| Aufgabenziel |
Seit wann suchen laut dem Lesetext immer mehr Ukrainer*innen Schutz in Deutschland?

| Lesetext |
———

In der Migrationsdebatte tauchten wieder rechte Narrative auf. Erneut ist von „Wellen“ die Rede, von „Flut“ – als hätten wir aus 2015 nichts gelernt.

Brandspuren an der Fassade einer geplanten Asylunterkunft in Bautzen im Oktober Foto: Paul Glaser/dpa

Seit Beginn des erweiterten russischen Angriffskriegs auf die Ukraine im Februar suchen immer mehr Ukrai­ne­r*in­nen Schutz in Deutschland. Die Hilfsbereitschaft der Zivilgesellschaft war von Beginn an enorm, die Überforderung von Behörden und Bevölkerung blieb weitestgehend aus.

Trotzdem hört man seitdem vielerorts die Mahnung, die Stimmung im Land drohe zu kippen. In den vergangenen Tagen, also kurz vor der Ministerpräsidentenkonferenz am Mittwochnachmittag, wo es auch um die Unterbringung von Geflüchteten geht, erreichte diese Schwarzmalerei einen neuen Höhepunkt.

———

| Entnommenes Material |
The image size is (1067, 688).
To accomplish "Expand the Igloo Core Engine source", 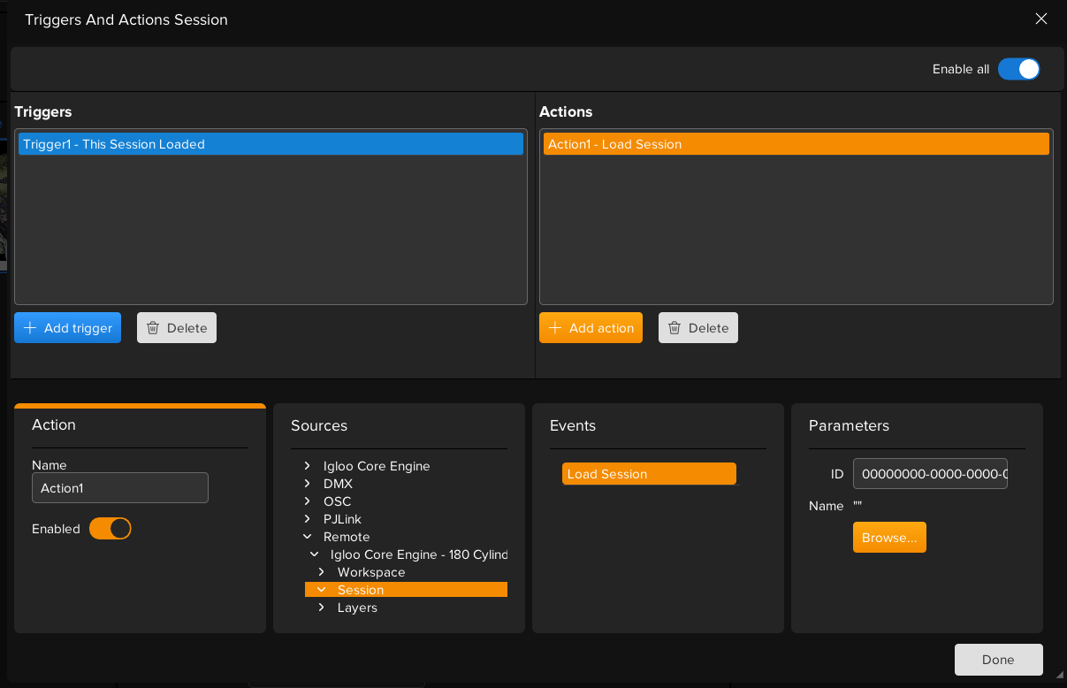I will tap(307, 466).
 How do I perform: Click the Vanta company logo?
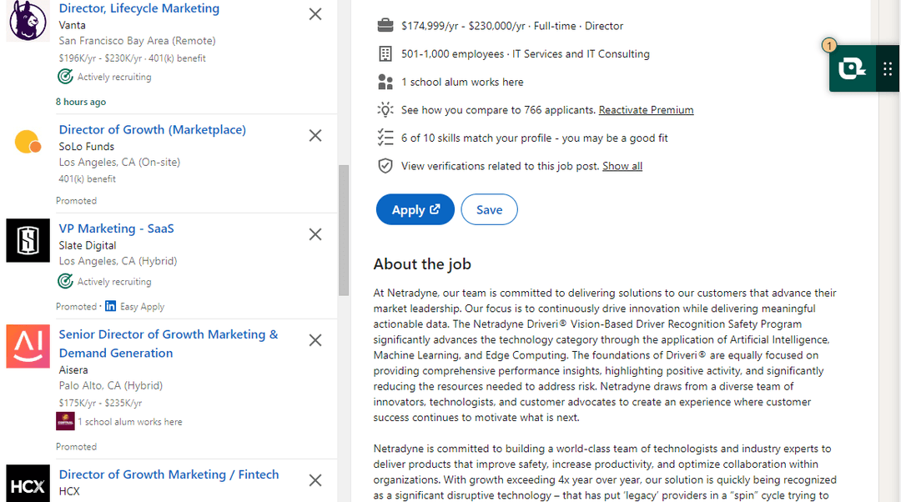[x=28, y=18]
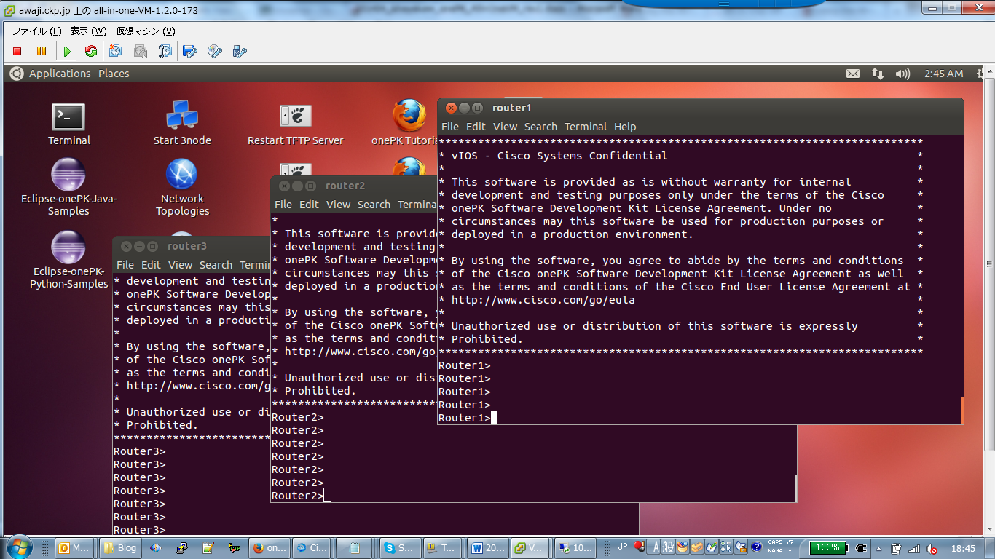The height and width of the screenshot is (559, 995).
Task: Click the CD/DVD drive connect icon
Action: pyautogui.click(x=215, y=51)
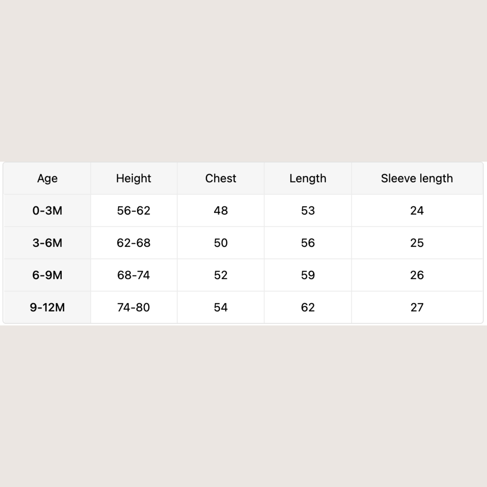The image size is (487, 487).
Task: Click the Sleeve length column header
Action: [417, 178]
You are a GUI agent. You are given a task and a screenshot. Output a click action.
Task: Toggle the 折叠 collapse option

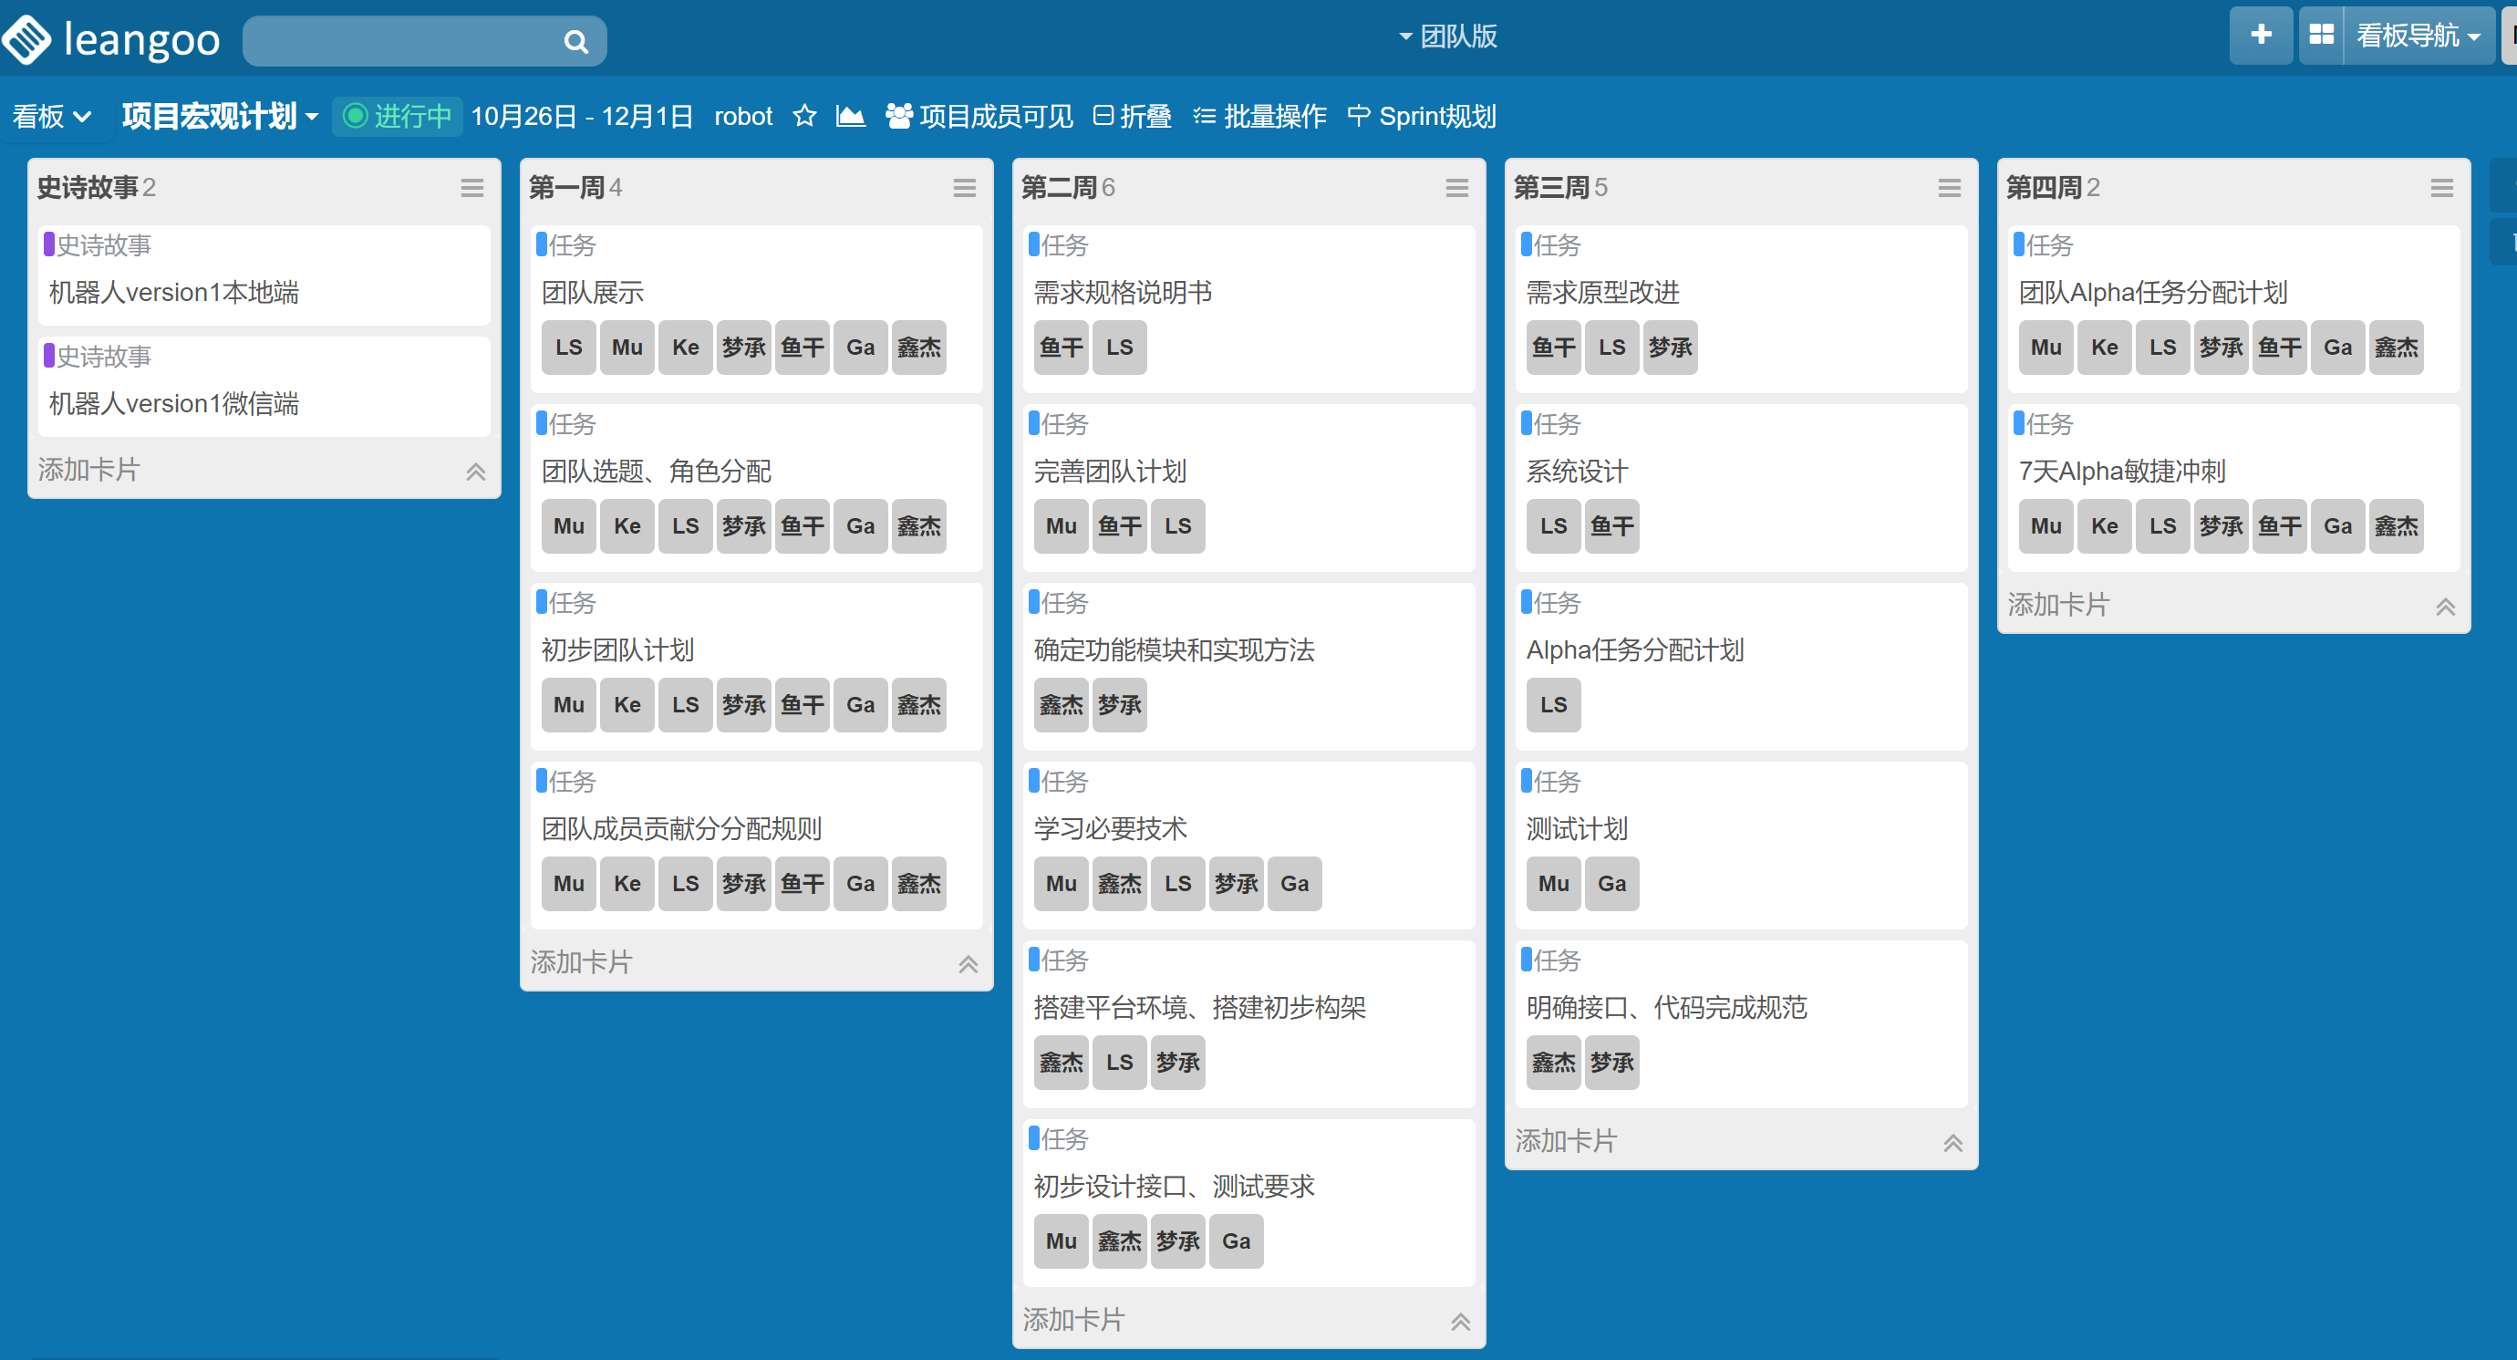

———

| Schriftliche Antwort |
Seit Beginn des erweiterten russischen Angriffskriegs auf die Ukraine im Februar.